China, Japan and South Korea are loath to let tensions over sea claims damage their sputtering economies, analysts say, but the emotional disputes could still slow long-term trade integration efforts.

Political and security tensions have flared this month due to the long-running territorial rivalries, which pit Japan against China in one and against South Korea in another.

So far, fallout has included demonstrators in China attacking Japanese cars, diplomats being summoned to hear formal protests, and exchanges of harsh words by officials.

Japan has cancelled a finance ministers' meeting with South Korea and hinted at reviewing a currency swap deal with the country as well as possibly freezing a plan to buy its government bonds.

"Unfortunately, things have reached a point where the (Japanese) people cannot simply accept that politics are politics and economics are economics," Finance Minister Jun Azumi said Friday.

Analysts, however, say that the stakes are too high to let deteriorating political relations harm business, especially when the world economy is still weak.

"Huffing and puffing among politicians are one thing and economic reality is another," said Kang Pan-Seok, a currency analyst at Woori Futures in Seoul. "Mutual cooperation is required at this time of global economic slowdown."

Japan and China, as well as Taiwan, claim a string of uninhabited islands in a potentially resource rich area of the East China Sea. Japan and South Korea, meanwhile, claim islands farther north in the Sea of Japan, or what Koreans call the East Sea.

Tensions spiked this month after Lee Myung-Bak became the first South Korean president to visit Dokdo -- or Takeshima to the Japanese -- which his country occupies with armed police.

Tit-for-tat landings and flag-raisings on the East China Sea islands, known as Diaoyu in China and Senkaku in Japan, by pro-China activists sailing from Hong Kong and Japanese from nearby, further inflamed the regional situation.

The disputes flare up periodically though have proven mostly a political irritant while trade has bloomed.

"We have witnessed similar incidents before but economic ties remained tight," Zhang Zhiwei, economist at Nomura International in Hong Kong, said in an email.

Takeshi Minami, economist at Norinchukin Research Institute in Tokyo, predicted at worst a "limited" economic impact from the Tokyo-Beijing dispute.

"Scaling back economic ties would bring too many disadvantages to both sides," he said.

China and Japan are Asia's biggest economies and globally rank number two and three, respectively, after the United States.

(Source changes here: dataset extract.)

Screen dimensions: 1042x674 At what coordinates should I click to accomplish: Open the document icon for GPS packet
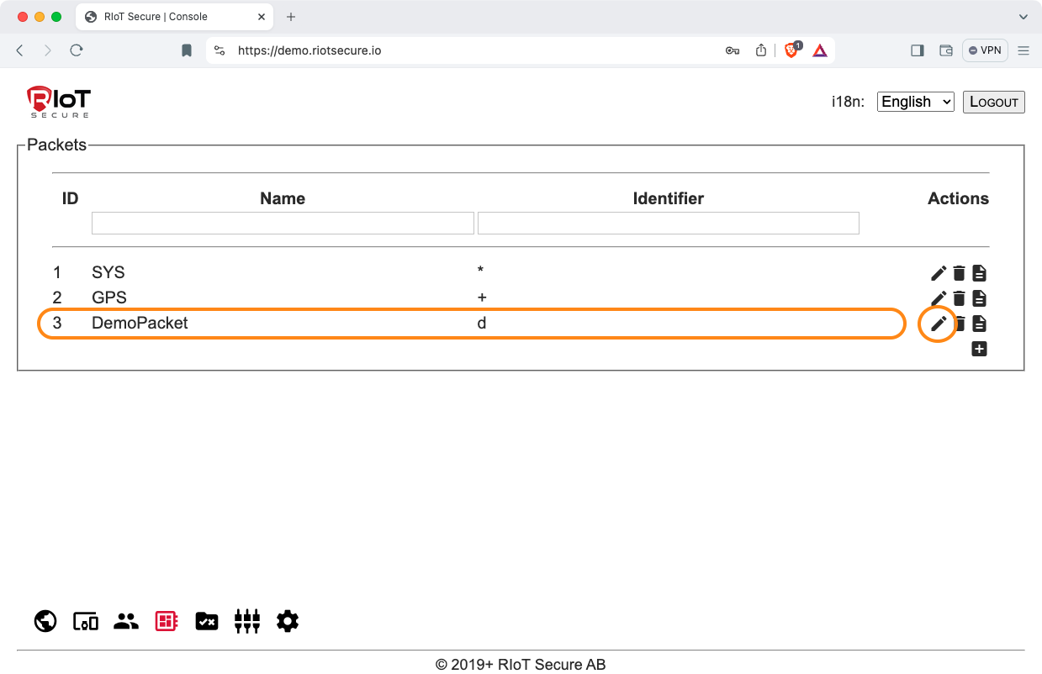click(x=979, y=298)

South Korea, while smaller, is still the region's fourth-biggest economy and a major world player in shipbuilding, autos and electronics.

Robert Broadfoot, founder and managing director of Hong Kong-based Political and Economic Risk Consultancy, said Beijing, Tokyo and Seoul understand the economic risks that come with beating nationalist drums and won't allow things to explode.

"All three of these countries play chess with each other," Broadfoot said. "And they're thinking 10 moves ahead."

Signs of prudence are indeed visible. Japan, which recalled its ambassador to Seoul, has sent him back to the South Korean capital and Chinese state media have carried articles criticising the violent behaviour of some protestors.

"China for now seems to be trying to calm down the situation," said Stephanie Kleine-Ahlbrandt, Northeast Asia director for the International Crisis Group in Beijing.

"But tensions in the East China Sea are not going to really diminish, and the use of economic measures -- similar to those used in 2010 by Beijing following Japan's arrest of its fishermen near the Diaoyu-Senkaku islands -- cannot be ruled out," she said.

During that flare-up, Japanese industry sources said China temporarily cut off exports of strategic rare earth metals vital to a range of high-tech products, though Beijing denied halting shipments.

The problem, according to Political and Economic Risk Consultancy's Broadfoot, is longer term, in that the bickering could slow progress on economic cooperation and integration, including a proposed three-way free trade agreement, while other regions move forward.

"There's been a shift of emphasis on where the economic opportunities are to Southeast Asia this year," he said, citing as examples vitality in Indonesia and the opening up of Myanmar.